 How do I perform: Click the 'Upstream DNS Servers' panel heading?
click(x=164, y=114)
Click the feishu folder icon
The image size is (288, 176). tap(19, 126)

---

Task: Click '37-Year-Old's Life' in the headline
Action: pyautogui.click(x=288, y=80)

→ **Stated problem**:
Print the lines from the line with "How do I perform: Click" up to and including the line with "The image size is (288, 176). tap(19, 126)", reproducing each one without any change.

→ **Written answer**:
 How do I perform: Click the 'Upstream DNS Servers' panel heading?
click(x=164, y=114)
Click the feishu folder icon
The image size is (288, 176). tap(19, 126)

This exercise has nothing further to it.